On Thursday, 15 March 2018 at 15:48:52 UTC, James Blachly wrote:
On Wednesday, 14 March 2018 at 22:58:25 UTC, ag0aep6g wrote:
You can probably get around the (manually maintained?)
`FIELDS` array with `.tupleof` or something similar:
----
static foreach (i, f; S.tupleof)
{
case __traits(identifier, f):
}
----
Any pointers / design patterns on this particular type of
problem class would be greatly appreciated. (Sidenote, I
realize I could probably use the witchcraft library, but I am
also using this as exercise to learn D beyond the basics).
You simply cannot have a method that returns different types
based on a run-time value. You could possibly return a
std.variant.Variant. But if the goal is just to print the
value to the screen, all you need is a string.
So the signature would be `string get(string field)`. And for
the implementation you could use `.tupleof` to iterate over
all fields, and then return `f.to!string`.
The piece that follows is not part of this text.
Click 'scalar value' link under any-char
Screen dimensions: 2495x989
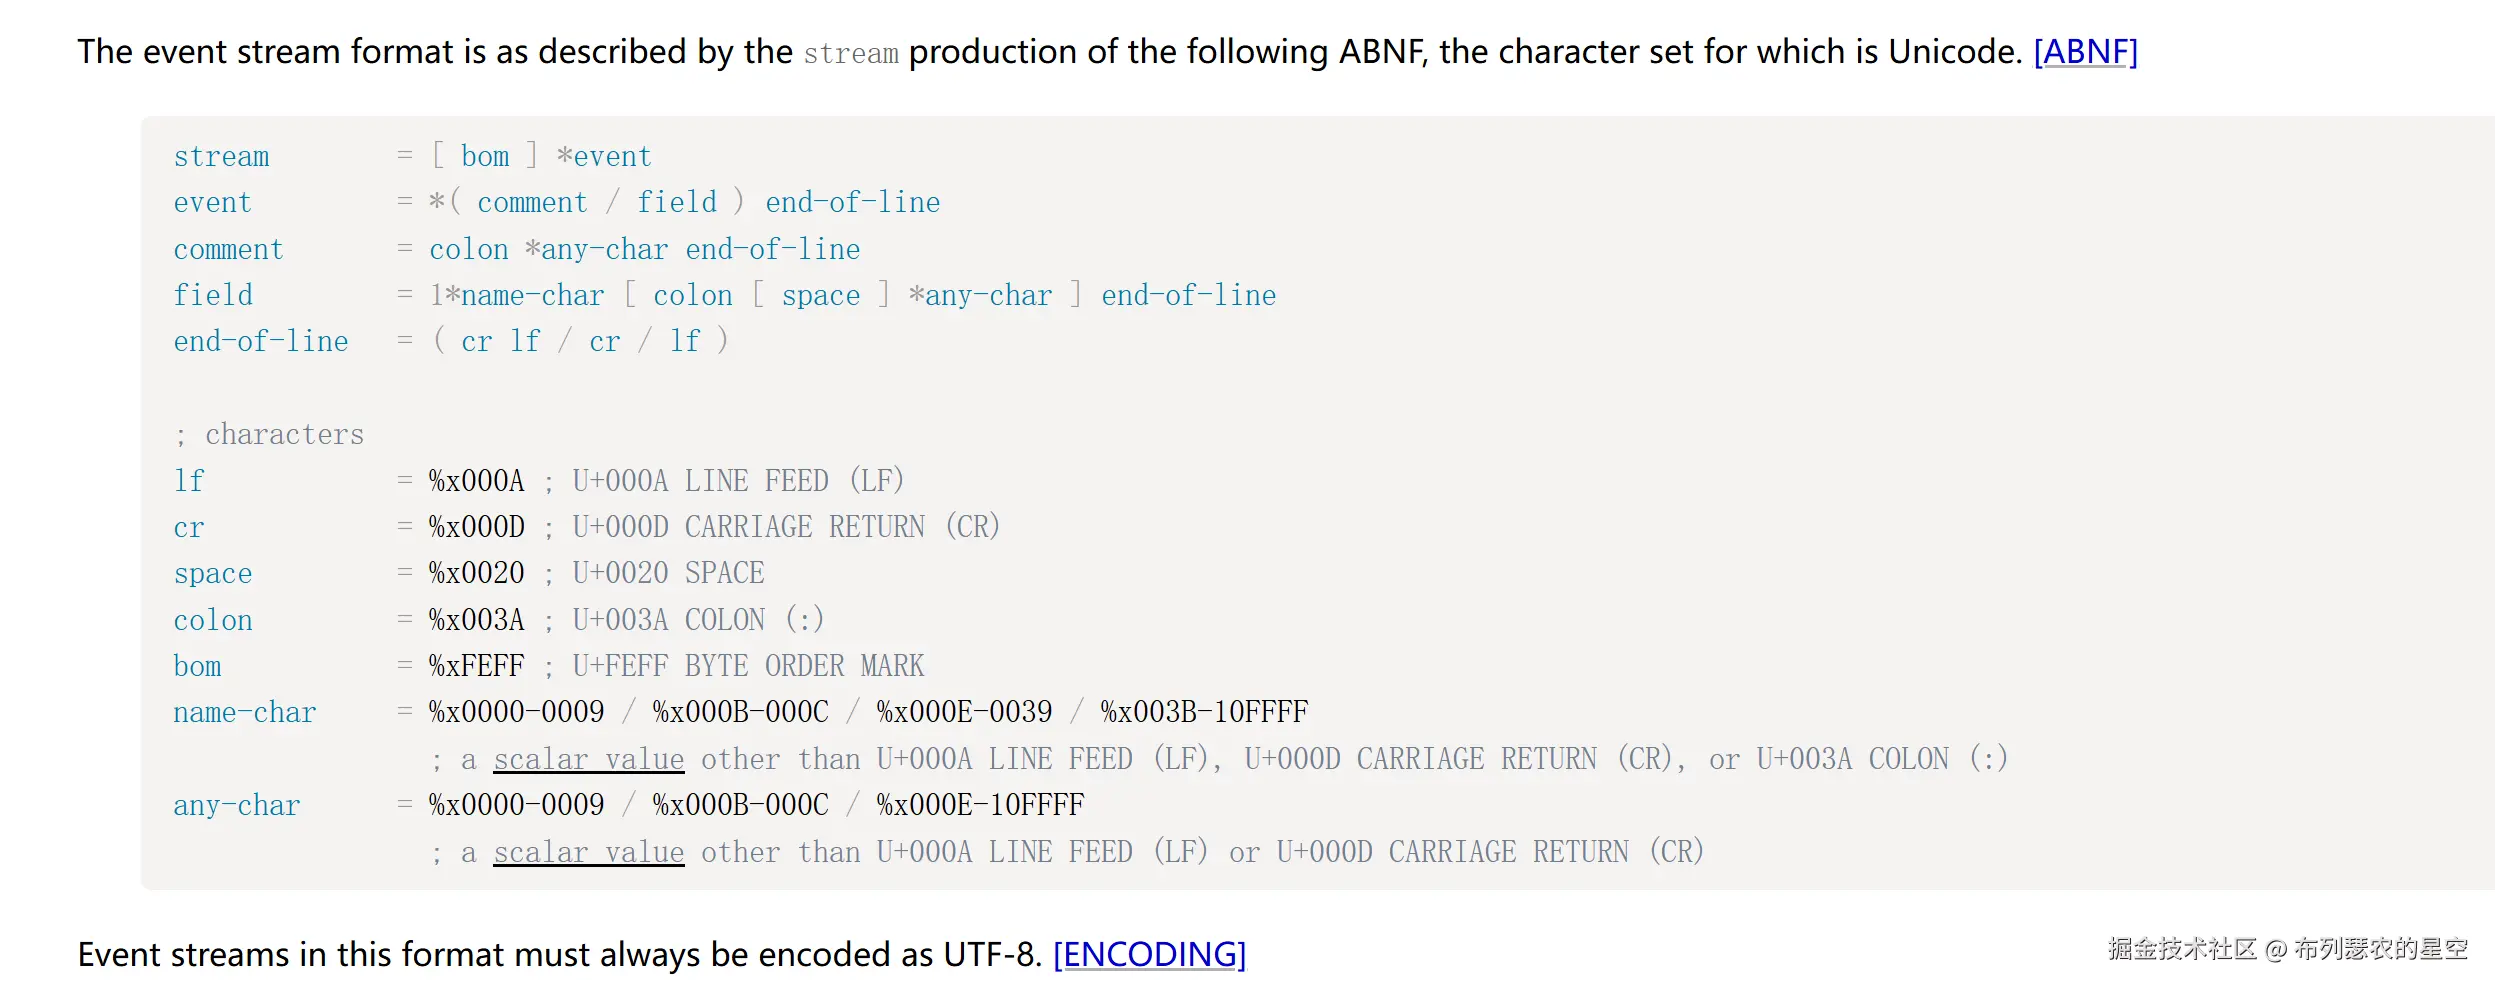click(x=589, y=852)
`set` can be done similarly. Take two `string`s: the field
name, and the value. `static foreach` over all fields. On a
match, convert the given value string to the type of the field
that matched.
Thanks - to!string certainly seems to be a good option in this
case (CLI) and I was definitely overthinking this part, perhaps
because I was trying to write everything as generically /
extensibly as possible (for example, to use the same framework
but with a GUI or web front end, for example).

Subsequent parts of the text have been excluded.